An enticing selection of macarons awaits customers at Ladurée.

Photograph by Alice Dison, The New York Times/Redux

By Amy M. Thomas

The perfect Parisian patisserie: Is it a grand establishment with centuries-old baking traditions? A nouveau spot that blends daring flavors and artistry? Or the neighborhood gem that locals hope will remain their secret? With such a delectable question, the answer is simple: all of the above.

Ladurée (8th arrondissement)

When it opened in 1862, Ladurée was one of the city’s only tea salons. Today, as the ubiquitous mint green bags around town attest, it’s the most popular. With magnificent belle epoque styling, the salon de thé owes a great deal of its following to the macaron, the pretty meringue cookie that is as iconic to the French as the cupcake is to Americans. But there are dozens of other douceurs to bite into, including religieuse cakes—puff pastry filled with cream and painted with pastel-colored glaze—and the bakery’s own interpretation of the cupcake—in French flavors, such as black currant-violet. 16 Rue Royale.

La Pâtisserie des Rêves (7th arrondissement)

Philippe Conticini’s Pâtisserie des Rêves on tony Rue du Bac is unlike any other sweet spot in Paris. Against a candy-colored backdrop of pink, green, and tangerine, glass domes descend from the ceiling, each protecting an individual cake that’s displayed on a central table like fine art. Conticini takes dazzling liberties with traditional French desserts. The éclairs, for example, are enrobed in tubes of dark chocolate, while the rectangular Saint-Honoré cake has swirling ribbons of crème Chantilly. Of all the avant-garde creations, don’t miss the Paris-Brest, a ring of pastry piped full of hazelnut cream and liquid praline. 93 Rue du Bac.

Stohrer (2nd arrondissement)

Step across “Stohrer,” scrolled in gold on the turquoise tiled floor of this patisserie on the Rue Montorgueil, and reverse time. It was founded in 1730 by Nicholas Stohrer, who was King Louis XV’s pastry chef. He also created the baba au rhum dessert when he splashed a dry Polish brioche with sweet Malaga wine. Don’t care for rum-soaked cake?  You can leave the historic patisserie with almost any French classic, from raspberry tarts with perfectly aligned berries dusted with sugar to Puit d’Amour cake filled with vanilla custard. 51 Rue Montorgueil.

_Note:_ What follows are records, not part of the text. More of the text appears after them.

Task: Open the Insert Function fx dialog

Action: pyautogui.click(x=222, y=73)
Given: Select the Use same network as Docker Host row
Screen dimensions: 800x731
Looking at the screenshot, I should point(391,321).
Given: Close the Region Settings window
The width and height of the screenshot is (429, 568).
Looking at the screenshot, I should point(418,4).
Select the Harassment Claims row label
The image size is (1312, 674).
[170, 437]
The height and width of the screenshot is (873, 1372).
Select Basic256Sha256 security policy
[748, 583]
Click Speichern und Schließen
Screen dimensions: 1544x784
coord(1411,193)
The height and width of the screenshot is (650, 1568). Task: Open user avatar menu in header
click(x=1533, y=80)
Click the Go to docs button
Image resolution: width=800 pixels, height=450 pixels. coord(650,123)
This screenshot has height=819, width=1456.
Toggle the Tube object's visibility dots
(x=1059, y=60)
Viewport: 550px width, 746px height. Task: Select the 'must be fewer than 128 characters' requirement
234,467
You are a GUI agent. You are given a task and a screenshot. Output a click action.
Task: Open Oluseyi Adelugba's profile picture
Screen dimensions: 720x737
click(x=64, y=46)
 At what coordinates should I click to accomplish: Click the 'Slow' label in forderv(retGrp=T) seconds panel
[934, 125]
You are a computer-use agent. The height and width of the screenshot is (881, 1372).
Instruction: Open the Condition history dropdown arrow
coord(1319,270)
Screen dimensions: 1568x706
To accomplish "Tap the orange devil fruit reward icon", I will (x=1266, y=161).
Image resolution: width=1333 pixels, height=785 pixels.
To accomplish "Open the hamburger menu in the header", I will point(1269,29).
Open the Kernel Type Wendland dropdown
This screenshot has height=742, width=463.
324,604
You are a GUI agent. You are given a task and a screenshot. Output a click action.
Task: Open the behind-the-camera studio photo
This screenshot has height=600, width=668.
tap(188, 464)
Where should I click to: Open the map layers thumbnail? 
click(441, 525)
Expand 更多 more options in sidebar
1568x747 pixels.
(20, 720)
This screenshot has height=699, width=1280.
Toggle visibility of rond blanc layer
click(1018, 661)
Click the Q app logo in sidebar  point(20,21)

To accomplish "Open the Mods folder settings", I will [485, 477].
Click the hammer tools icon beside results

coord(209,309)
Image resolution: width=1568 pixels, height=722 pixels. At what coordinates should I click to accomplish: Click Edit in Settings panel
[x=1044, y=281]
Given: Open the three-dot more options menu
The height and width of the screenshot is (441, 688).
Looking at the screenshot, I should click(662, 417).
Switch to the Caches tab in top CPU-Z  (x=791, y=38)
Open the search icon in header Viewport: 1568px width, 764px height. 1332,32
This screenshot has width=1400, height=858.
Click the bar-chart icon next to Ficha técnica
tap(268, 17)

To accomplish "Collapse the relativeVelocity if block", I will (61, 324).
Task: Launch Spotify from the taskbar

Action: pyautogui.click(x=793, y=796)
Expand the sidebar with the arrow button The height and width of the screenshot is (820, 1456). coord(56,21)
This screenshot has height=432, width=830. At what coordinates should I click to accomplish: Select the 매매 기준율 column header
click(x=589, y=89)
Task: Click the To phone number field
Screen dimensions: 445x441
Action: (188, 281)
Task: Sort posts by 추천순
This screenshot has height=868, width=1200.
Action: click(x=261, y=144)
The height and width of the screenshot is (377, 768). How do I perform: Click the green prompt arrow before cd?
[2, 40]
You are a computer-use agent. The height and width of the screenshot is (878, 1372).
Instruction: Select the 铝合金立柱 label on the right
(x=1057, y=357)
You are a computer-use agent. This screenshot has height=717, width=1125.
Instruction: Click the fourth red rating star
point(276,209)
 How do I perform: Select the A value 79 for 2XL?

Pierre Hermé (6th arrondissement)

If there is one patisserie that rivals Ladurée in macaron prowess, it is Pierre Hermé. Visit his original Saint-Germain boutique, and look beyond the Technicolor macarons—in flavors like lime and ginger—and admire the rows of gateaux behind the long glass partition. Decorated with shards of glossy chocolate, rose petals, or cherries, the cakes are almost too pretty to eat. But, as is the case with the Plénitude Individuel, a dark chocolate cake filled with chocolate mousse and accented with salted caramel, it would be a crime not to. 72 Rue Bonaparte.

Blé Sucré (12th arrondissement)

After stints as pastry chef at the acclaimed Bristol and Plaza Athénée hotels, Fabrice Le Bourdat went to the residential 12th arrondissement to open a small patisserie with his wife. The modest size belies Le Bourdat’s expertise and the massive selection of breakfast pastries, cakes, and breads. Many Parisians insist his flaky pains au chocolat are the best in the city, and nary a soul will dispute that his classic madeleines take top honors. Moist and airy sponge cakes, with a crackling layer of orange icing, madeleines are sweetly satisfying—especially when enjoyed across the street under the trees of Square Trousseau. 7 Rue Antoine Vollon.